Goal of the exercise:
Where the listing below has a line with "828x949 pixels.", write out exactly that line and every line after it, stopping after the line with "Tap the right drgloriane.com address bar".

Provided data:
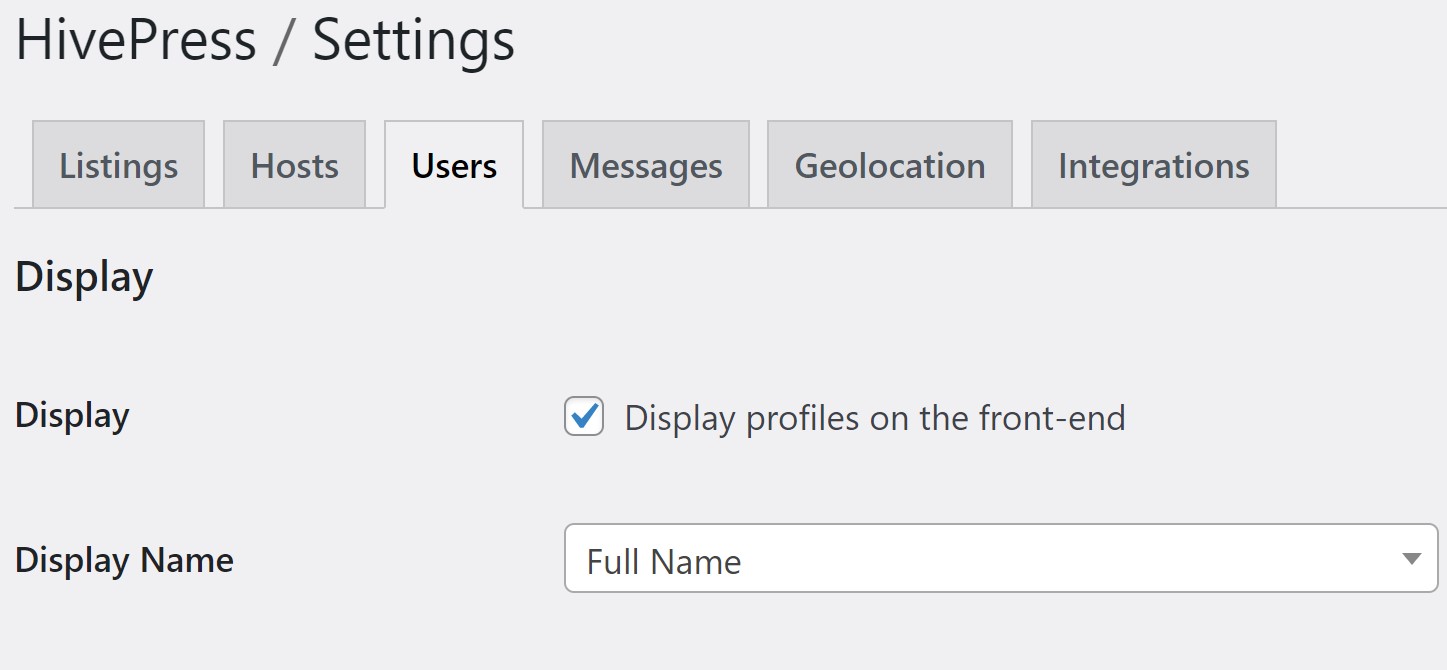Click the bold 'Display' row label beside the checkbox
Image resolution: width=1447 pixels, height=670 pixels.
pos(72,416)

* * *

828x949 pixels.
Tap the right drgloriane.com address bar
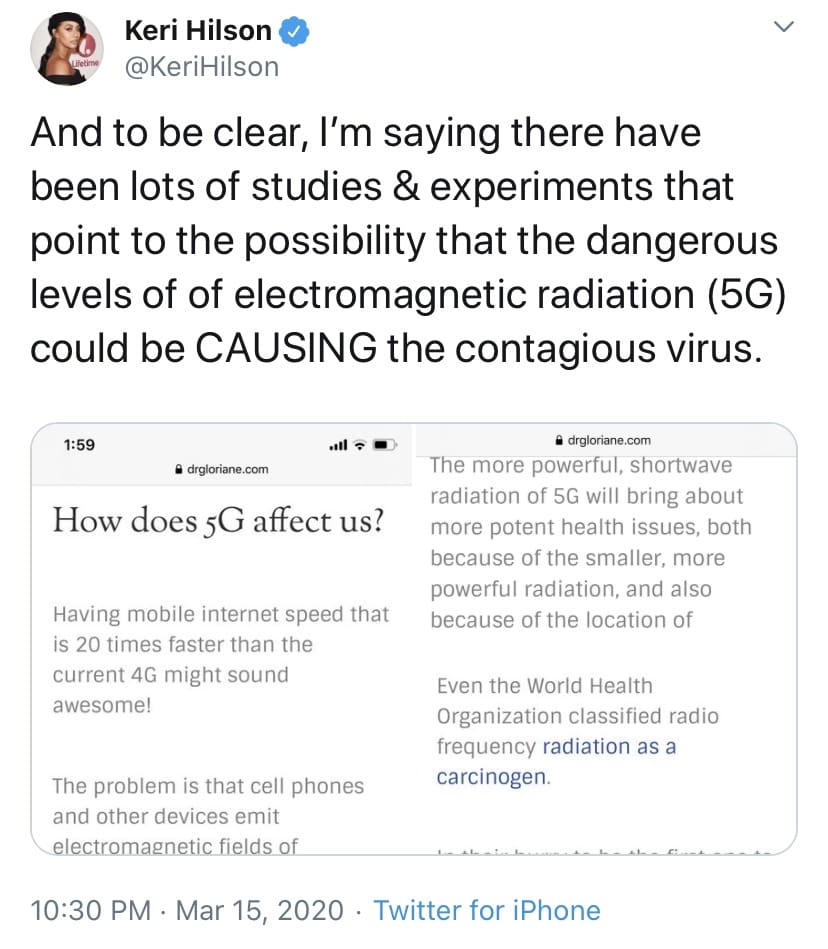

Expected answer:
828x949 pixels.
Tap the right drgloriane.com address bar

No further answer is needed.